Louisiana Healthcare Connections Awards Six Community Health Grants

Louisiana Healthcare Connections has announced the award of $100,000 in grant funding to six community organizations in support of their efforts to address hunger and food insecurity in Louisiana communities.

Grant recipients include:

St. Martin Hospital Road to Good Health Program

This award-winning program, facilitated by registered dieticians and nurse practitioners, encourages health and wellness through education, outreach, and preventative care.

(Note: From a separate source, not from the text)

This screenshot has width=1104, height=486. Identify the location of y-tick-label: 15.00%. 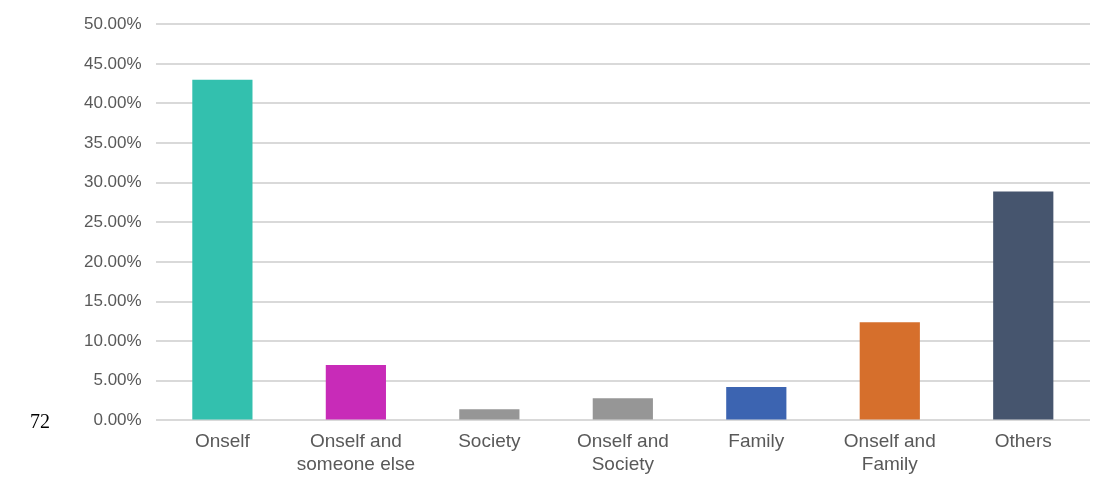
(112, 301).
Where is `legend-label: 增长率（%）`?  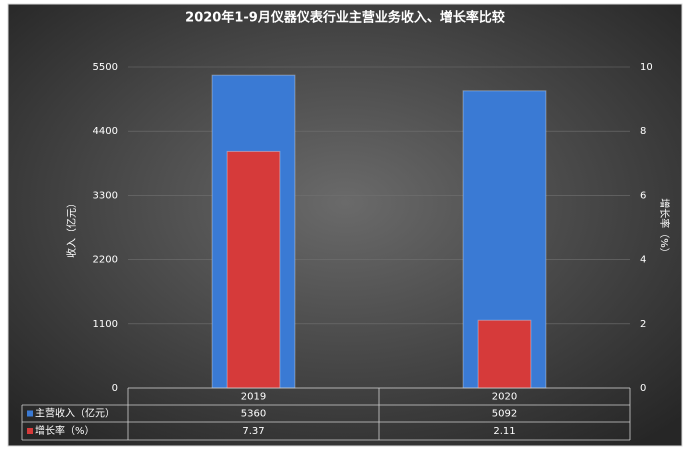 legend-label: 增长率（%） is located at coordinates (65, 430).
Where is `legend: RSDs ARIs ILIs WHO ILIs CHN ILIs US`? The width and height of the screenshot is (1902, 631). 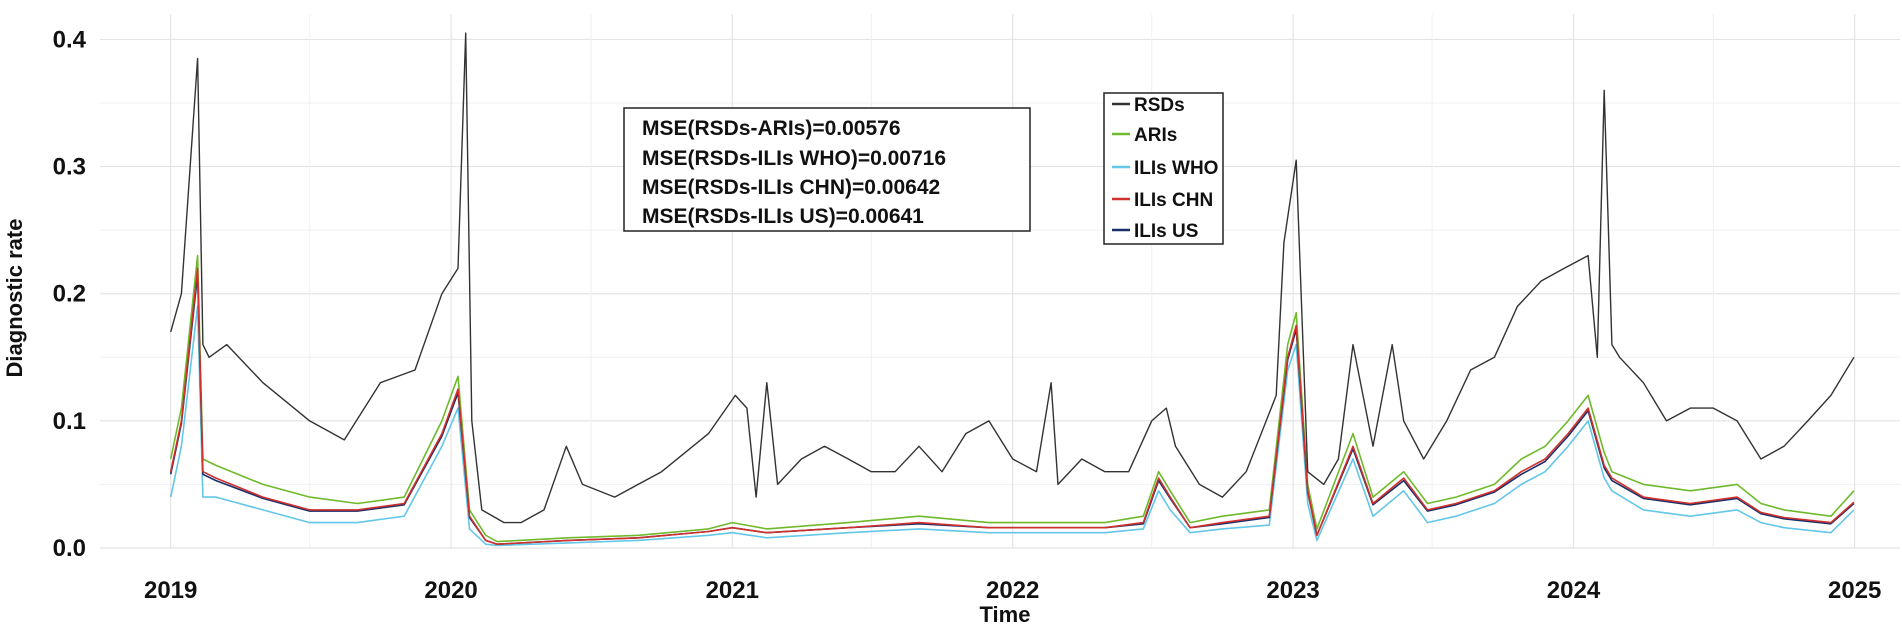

Funding will assist in expanding the program to include healthy food access in rural areas, addressing food insecurity as well as diabetes, obesity, and other health issues.

The Family Tree Healthy Start Parent Store

This free program for pregnant women and parents with children up to 18 months of age will provide individualized assistance in the Acadiana area through the parent store to address food insecurity and practical strategies for making healthy food choices for a healthy start.

Food Bank of Central Louisiana Mobile Pantries

To help mitigate food insecurity in Central Louisiana, funds for this project will support operations for the food bank’s mobile pantry program which provides food to economically disadvantaged families in communities without existing local charitable food services.

Volunteers of America of North Louisiana Healthy Living Project

This project will provide education to adults with serious mental illness about how to access, shop for, and prepare fresh and healthy food, in addition to how to monitor the positive impact these diet and lifestyle changes have on their physical and mental well-being.

West Jefferson Hospital Foundation Wellthy Farmer's Market

Directly contributing to healthy outcomes, Medicaid-enrolled patients who do not have access to healthy choices will be provided with nutritional education and “Wellthy Bucks” to purchase locally sourced, farm fresh items.

The Walls Project, Hustle and Grow Program

Funding for this community gardening program will allow healthy produce options to continue to be distributed in the North Baton Rouge area, considered a food desert, as well as the expansion of the Hustle & Grow curriculum to be offered to upwards of 75 high school students with training in urban agriculture toward certifications in Agritechnology and Horticulture.

“Improving health outcomes requires more than just access to quality medical care,” states Louisiana Healthcare Connections vice president of quality improvement, Yolanda Wilson. “Good health starts in the places where we live, learn, worship, work, and play. And because, at the local level, many of the solutions for good health already exist, investing in those solutions means positively impacting the health and health outcomes of our members and improving the health of our communities.”

Louisiana Healthcare Connections’ Community Health Grants program launched in 2018 as part of the health plan’s efforts to combat food insecurity and hunger in Louisiana. The Healthy Louisiana Medicaid health plan has also implemented a number of other food insecurity-focused programs, including a physician toolkit to help healthcare professionals identify and address food insecurity at the point of care, and SNAP-match programs at several farmers markets.